There’s an obvious downward trend between average profit and number of films. This could be because as one makes more movies, one could have more hits and misses, therefore the average goes down. It could also be due to film makers having a more diverse range of movies which could include smaller and/or high budget movies"
#Top 20 movies based on its Profit
imdb %>%
filter(title_year %in% c(2000:2016)) %>%
mutate(profit = gross - budget,
return_on_investment_perc = (profit/budget)*100) %>%
arrange(desc(profit)) %>%
top_n(20, profit) %>%
ggplot(aes(x=budget/1000000, y=profit/1000000)) +
geom_point(size = 2) +
geom_smooth(size = 1) +
geom_text_repel(aes(label = movie_title), size = 3) +
xlab("Budget $million") +
ylab("Profit $million") +
ggtitle("20 Most Profitable Movies")
Insights
These are the top 20 movies based on the Profit earned (Gross Earnings - Budget). Since the data has movies released over a span of 100 years, i.e. from 1916 to 2016, the values for earnings and budget do not take into account inflation and market value, therefore the analyses is only done for last 16 years, i.e. from 2000 to 2016.
It can be inferred from this plot that high budget movies tend to earn more profit.
The trend is almost linear, with profit increasing with the increase in budget.
#Top 20 movies based on its Return on Investment
imdb %>%
filter(budget >100000) %>%
mutate(profit = gross - budget,
return_on_investment_perc = (profit/budget)*100) %>%
arrange(desc(profit)) %>%
top_n(20, profit) %>%
ggplot(aes(x=budget/1000000, y=return_on_investment_perc)) +
geom_point(size = 2) +
geom_smooth(size = 1) +
geom_text_repel(aes(label = movie_title), size = 3) +
xlab("Budget $million") +
ylab("Percent Return on Investment") +
ggtitle("20 Most Profitable Movies based on its Return on Investment")
Insights
These are the top 20 movies based on its Percentage Return on Investment. ((profit/budget)*100).
Since profit earned by a movie does not give a clear picture about its monetary success over the years (1916 to 2016), this analyses, over the absolute value of the Return on Investment(ROI) across its Budget, would provide better results.
As hypothesized, the ROI is high for Low Budget Films and decreases as the budget of the movie increases.
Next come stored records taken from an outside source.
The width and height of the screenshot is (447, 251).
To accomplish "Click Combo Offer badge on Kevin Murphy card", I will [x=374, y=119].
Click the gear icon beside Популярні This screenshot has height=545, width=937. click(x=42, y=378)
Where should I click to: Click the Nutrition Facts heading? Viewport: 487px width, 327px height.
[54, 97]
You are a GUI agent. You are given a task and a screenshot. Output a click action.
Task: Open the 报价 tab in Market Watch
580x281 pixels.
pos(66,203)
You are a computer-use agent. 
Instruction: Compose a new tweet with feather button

# Commercial Success vs Critical Acclaim
imdb %>%
mutate(profit=gross- budget) %>%
top_n(10,profit) %>%
ggplot(aes(x=imdb_score, y=gross/10^6, size=profit/10^6, colour= content_rating)) +
geom_point() +
geom_hline(aes(yintercept = 600)) +
geom_vline(aes(xintercept = 7.75)) +
geom_text_repel(aes(label = movie_title), size =4) +
xlab("Imdb score") +
ylab("Gross money earned in million dollars") +
ggtitle("Commercial success Vs Critical acclaim") +
annotate("text", x = 8.5, y = 700, label = "High ratings \n & High gross")
Insights
This is an analysis on the Commercial Success acclaimed by the movie (Gross earnings and profit earned) vs its IMDB Score.
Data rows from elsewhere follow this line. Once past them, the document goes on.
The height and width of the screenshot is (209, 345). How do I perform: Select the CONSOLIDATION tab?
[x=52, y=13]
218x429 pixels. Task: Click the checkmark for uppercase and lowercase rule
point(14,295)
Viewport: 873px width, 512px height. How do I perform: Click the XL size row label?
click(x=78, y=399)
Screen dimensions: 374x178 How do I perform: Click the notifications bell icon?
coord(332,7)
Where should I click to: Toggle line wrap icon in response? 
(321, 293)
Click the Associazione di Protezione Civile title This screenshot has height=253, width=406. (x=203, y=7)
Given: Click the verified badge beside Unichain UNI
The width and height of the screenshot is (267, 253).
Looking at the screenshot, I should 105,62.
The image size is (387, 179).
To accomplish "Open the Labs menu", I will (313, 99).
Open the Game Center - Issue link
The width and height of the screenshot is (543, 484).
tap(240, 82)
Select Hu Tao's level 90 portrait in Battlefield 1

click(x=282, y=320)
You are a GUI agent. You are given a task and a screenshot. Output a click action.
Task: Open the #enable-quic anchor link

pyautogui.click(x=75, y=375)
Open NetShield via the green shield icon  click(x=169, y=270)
As expected, there is not much correlation since most critically acclaimed movies do not do much well commercially.
genre = imdb['genres']
genre = data.frame(table(genre))
genre = genre[order(genre$Freq,decreasing=TRUE),]
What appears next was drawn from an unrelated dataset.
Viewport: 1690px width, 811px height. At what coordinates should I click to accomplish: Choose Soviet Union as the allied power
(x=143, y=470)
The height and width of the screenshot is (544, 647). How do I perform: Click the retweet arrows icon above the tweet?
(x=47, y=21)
# Top 20 genres with the most movies
ggplot(genre[1:20,], aes(x=reorder(factor(genre), Freq), y=Freq, alpha=Freq)) +
geom_bar(stat = "identity", fill="blue") +
geom_text(aes(label=Freq),hjust=1.2, size=3.5)+
xlab("Genre") +
ylab("Number of Movies") +
ggtitle("Top 20 genres with the most movies") +
coord_flip()
Insights
This is a plot for the top 20 genres for the movies.
Clearly, ‘Drama’, ‘Romance’ and ‘Comedy’ are the most favorite genres among directors and producers.
Summarizing the problem statement
Analyses on the monetary success and the likeability of movies were done to gather insights about the success of several movies.
Summarizing the implementation
The data was scraped and manipulated accordingly for the analysis. The data was then reviewed graphically to determine what is the general trend in the movie industry, using scatter plots, line chart and bar charts.
Summarizing the Analyses
There’s a linear trend between the profit earned and the budget of the movie.
There’s inverse relation between the Return on Investment and the Budget of a movie.
There is not much correlation between the profit earned and the imdb rating of the movie indicating that most critically acclaimed movies do not do much well commercially.
‘Drama’, ‘Romance’ and ‘Comedy’ are the most favorite genres among directors and producers.